(Items from a dataset)
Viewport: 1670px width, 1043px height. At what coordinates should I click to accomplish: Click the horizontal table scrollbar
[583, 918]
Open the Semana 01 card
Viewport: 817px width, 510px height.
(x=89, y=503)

• **EXERCISE OBJECTIVE**
Only an exact copy of all the data will do as the answer.

• **REPLY**
Viewport: 1670px width, 1043px height. At what coordinates should I click to accomplish: Click the horizontal table scrollbar
[583, 918]
Open the Semana 01 card
Viewport: 817px width, 510px height.
(x=89, y=503)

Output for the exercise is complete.